Your objective
Give back every entry below, unchanged.

-- Data records follows --

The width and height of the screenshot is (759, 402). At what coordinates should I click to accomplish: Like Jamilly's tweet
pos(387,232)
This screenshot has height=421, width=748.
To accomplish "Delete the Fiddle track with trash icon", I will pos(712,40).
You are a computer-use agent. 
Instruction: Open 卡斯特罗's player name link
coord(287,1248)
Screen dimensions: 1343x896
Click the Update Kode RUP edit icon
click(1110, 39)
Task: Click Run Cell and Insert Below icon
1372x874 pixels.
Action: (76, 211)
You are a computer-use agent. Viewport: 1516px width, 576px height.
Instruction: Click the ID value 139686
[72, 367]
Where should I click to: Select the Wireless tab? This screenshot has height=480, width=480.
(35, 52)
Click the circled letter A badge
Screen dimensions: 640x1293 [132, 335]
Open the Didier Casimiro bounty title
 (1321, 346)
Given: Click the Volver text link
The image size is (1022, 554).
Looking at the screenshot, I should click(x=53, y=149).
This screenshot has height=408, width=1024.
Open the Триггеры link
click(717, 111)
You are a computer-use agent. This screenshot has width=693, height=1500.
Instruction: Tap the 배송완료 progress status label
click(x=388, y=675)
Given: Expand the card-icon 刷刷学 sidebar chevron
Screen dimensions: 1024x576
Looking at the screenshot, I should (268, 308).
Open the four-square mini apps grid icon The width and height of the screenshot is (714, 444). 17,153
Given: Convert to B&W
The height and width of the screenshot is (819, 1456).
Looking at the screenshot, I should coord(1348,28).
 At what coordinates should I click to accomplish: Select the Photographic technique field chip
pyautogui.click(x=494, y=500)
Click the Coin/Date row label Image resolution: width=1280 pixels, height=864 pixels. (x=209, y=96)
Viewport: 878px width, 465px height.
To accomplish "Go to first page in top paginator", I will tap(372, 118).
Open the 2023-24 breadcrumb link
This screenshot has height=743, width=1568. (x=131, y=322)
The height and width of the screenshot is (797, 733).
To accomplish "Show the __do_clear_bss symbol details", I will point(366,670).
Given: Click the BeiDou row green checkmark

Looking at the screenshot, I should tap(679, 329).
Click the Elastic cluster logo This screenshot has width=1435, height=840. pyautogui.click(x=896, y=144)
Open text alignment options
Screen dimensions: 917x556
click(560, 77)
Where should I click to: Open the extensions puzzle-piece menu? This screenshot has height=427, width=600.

-- Data records concluded --

Exercise response
The width and height of the screenshot is (759, 402). At what coordinates should I click to accomplish: Like Jamilly's tweet
pos(387,232)
This screenshot has height=421, width=748.
To accomplish "Delete the Fiddle track with trash icon", I will pos(712,40).
You are a computer-use agent. 
Instruction: Open 卡斯特罗's player name link
coord(287,1248)
Screen dimensions: 1343x896
Click the Update Kode RUP edit icon
click(1110, 39)
Task: Click Run Cell and Insert Below icon
1372x874 pixels.
Action: (76, 211)
You are a computer-use agent. Viewport: 1516px width, 576px height.
Instruction: Click the ID value 139686
[72, 367]
Where should I click to: Select the Wireless tab? This screenshot has height=480, width=480.
(35, 52)
Click the circled letter A badge
Screen dimensions: 640x1293 [132, 335]
Open the Didier Casimiro bounty title
 (1321, 346)
Given: Click the Volver text link
The image size is (1022, 554).
Looking at the screenshot, I should click(x=53, y=149).
This screenshot has height=408, width=1024.
Open the Триггеры link
click(717, 111)
You are a computer-use agent. This screenshot has width=693, height=1500.
Instruction: Tap the 배송완료 progress status label
click(x=388, y=675)
Given: Expand the card-icon 刷刷学 sidebar chevron
Screen dimensions: 1024x576
Looking at the screenshot, I should (268, 308).
Open the four-square mini apps grid icon The width and height of the screenshot is (714, 444). 17,153
Given: Convert to B&W
The height and width of the screenshot is (819, 1456).
Looking at the screenshot, I should coord(1348,28).
 At what coordinates should I click to accomplish: Select the Photographic technique field chip
pyautogui.click(x=494, y=500)
Click the Coin/Date row label Image resolution: width=1280 pixels, height=864 pixels. (x=209, y=96)
Viewport: 878px width, 465px height.
To accomplish "Go to first page in top paginator", I will tap(372, 118).
Open the 2023-24 breadcrumb link
This screenshot has height=743, width=1568. (x=131, y=322)
The height and width of the screenshot is (797, 733).
To accomplish "Show the __do_clear_bss symbol details", I will point(366,670).
Given: Click the BeiDou row green checkmark

Looking at the screenshot, I should tap(679, 329).
Click the Elastic cluster logo This screenshot has width=1435, height=840. pyautogui.click(x=896, y=144)
Open text alignment options
Screen dimensions: 917x556
click(560, 77)
Where should I click to: Open the extensions puzzle-piece menu? This screenshot has height=427, width=600.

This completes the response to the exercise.